Lockheed: 104 years after first flight, Marietta icon thrives

With 5,000-strong local workforce, military aircraft maker still a major local economic booster
Lockheed Martin builds the C-130J Super Hercules aircraft at its plant in Cobb County.  Photo: Lockheed Martin

Lockheed Martin builds the C-130J Super Hercules aircraft at its plant in Cobb County.  Photo: Lockheed Martin

It was 104 years ago today that Allan and Malcolm Loughead brothers took their first flight with a customized aircraft.

Their business, the Alco Hydro-Aeroplane Company – pardon the pun – took off.

The company prospered, the profits began to flow, but correcting people on the pronunciation of their Scottish surname got a bit tiresome. And so in 1926, with added funding and partners, the company was renamed with phonetic spelling.

To Lockheed.

A lot of air has passed under the wings since then. Along with a series of corporate combinations that led to the 1995 combination with Martin Marietta, an iconic, Cobb Country presence that once had as many as 33,000 workers at the 8.5 million square-foot plant off South Cobb Drive.

That peak came in 1969 at the height of the Vietnam War.

The corporate presence has shrunk to 5,000 workers – about half of them working on production of the C-130. But even at that more modest size, Lockheed remains one of the largest manufacturing plants in Georgia.

The plant is a longtime landmark in Cobb, a sprawling presence that floods local roads with vehicles every eight hours. Among its workers are people whose parents, grandparents and ion some cases even great grandparents worked in the building.

But any threat to the plant could pummel the region’s economy: Lockheed’s payroll and other spending in Marietta pumps $700 million a year, company officials say.

Which is why the company, along with the International Machinists Union, have been lobbying already for a new C-130 contract after the current deal winds down in 2020.

It is also why there has been some concern about the new administration's attitudes toward contractors.
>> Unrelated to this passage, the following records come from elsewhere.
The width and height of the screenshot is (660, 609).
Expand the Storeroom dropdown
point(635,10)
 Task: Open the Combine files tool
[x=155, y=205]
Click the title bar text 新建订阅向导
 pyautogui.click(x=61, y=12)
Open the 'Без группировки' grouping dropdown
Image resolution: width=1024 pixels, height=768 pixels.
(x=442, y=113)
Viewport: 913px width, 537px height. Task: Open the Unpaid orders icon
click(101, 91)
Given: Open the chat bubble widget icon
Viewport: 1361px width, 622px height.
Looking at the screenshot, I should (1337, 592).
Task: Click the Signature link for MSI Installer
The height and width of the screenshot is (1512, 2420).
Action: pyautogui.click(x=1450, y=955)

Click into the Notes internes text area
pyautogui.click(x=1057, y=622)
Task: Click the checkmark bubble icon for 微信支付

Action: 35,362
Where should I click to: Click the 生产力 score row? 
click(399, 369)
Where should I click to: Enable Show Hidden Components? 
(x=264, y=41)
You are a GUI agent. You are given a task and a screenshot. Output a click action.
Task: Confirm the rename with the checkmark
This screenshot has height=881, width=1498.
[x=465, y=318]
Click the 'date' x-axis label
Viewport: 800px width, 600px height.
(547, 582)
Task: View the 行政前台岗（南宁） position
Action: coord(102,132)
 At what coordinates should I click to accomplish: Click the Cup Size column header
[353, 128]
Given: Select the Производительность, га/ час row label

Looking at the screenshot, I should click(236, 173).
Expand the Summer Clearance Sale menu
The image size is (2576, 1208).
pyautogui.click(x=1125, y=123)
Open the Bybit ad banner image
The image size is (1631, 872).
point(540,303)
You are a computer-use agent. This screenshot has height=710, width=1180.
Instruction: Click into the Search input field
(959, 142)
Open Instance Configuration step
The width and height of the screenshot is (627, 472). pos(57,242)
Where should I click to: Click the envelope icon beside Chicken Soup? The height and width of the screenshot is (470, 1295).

So far there's only bee rhetoric, but the issue was serious enough for Lockheed Martin's chief executive to publicly urge then President-elect Donald Trump to save the F-35 stealth fighter program, which Trump had blasted for "tremendous cost and cost overruns."

Lockheed CEO Marillyn Hewson even went to Trump Tower to make her case for the fighter.

Most of the F-35 work is done elsewhere, although the center wing assemblies are made at the Marietta plant.